◆ **How to complete this task**
Filter the listing below down to the lines with the word "Switch" and copy those.

◆ **Available data**
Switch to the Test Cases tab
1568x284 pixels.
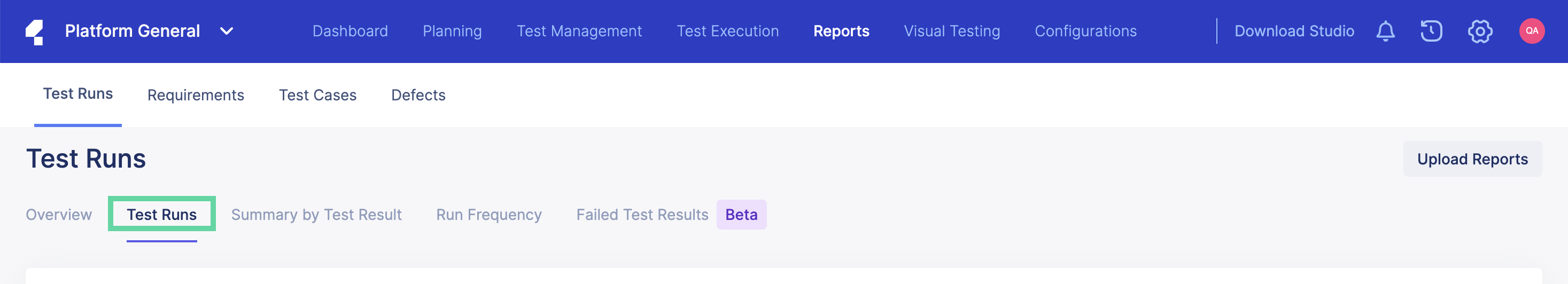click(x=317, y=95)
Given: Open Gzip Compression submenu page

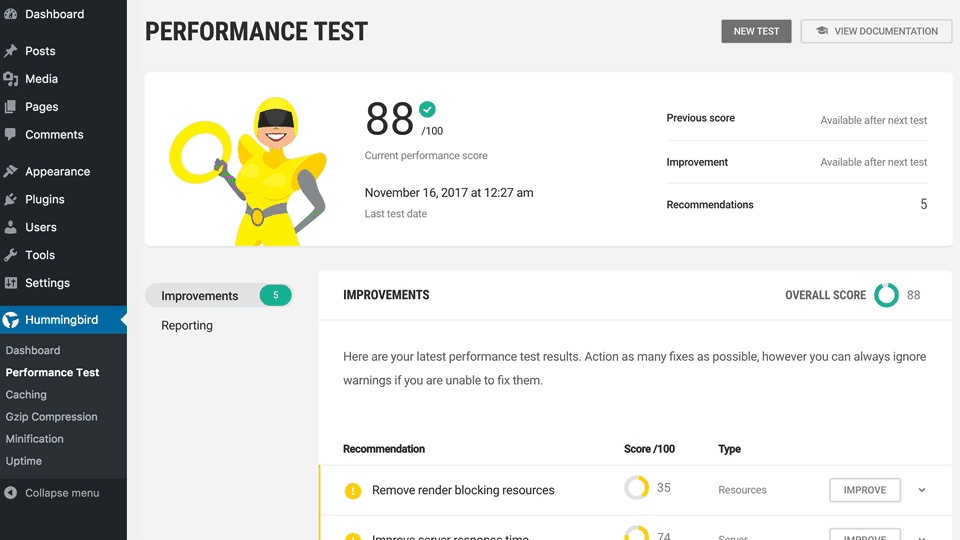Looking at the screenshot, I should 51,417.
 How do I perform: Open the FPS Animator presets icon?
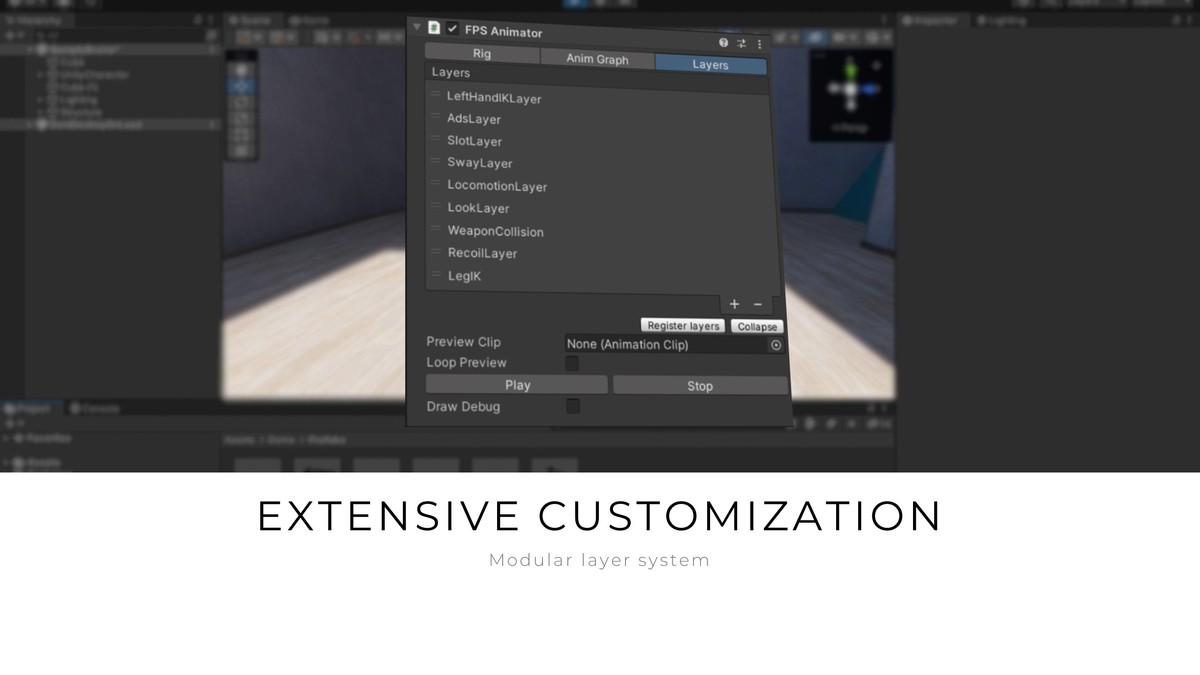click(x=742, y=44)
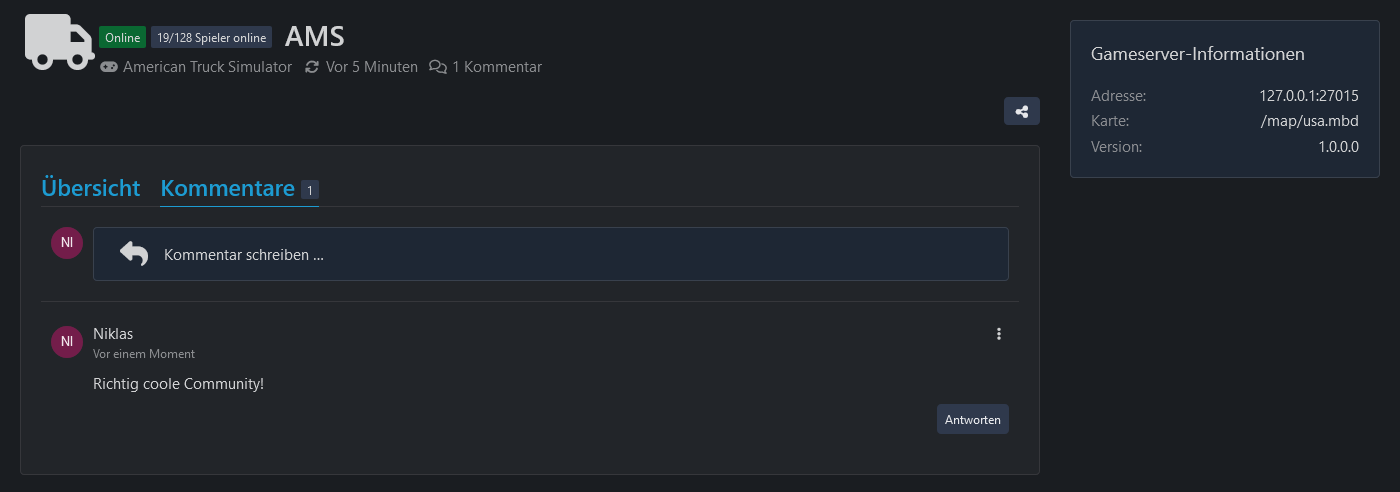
* * *
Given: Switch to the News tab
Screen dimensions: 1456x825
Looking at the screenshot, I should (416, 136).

◆ **Answer for this exercise**
Switch to the Test Cases tab
Given: Switch to the News tab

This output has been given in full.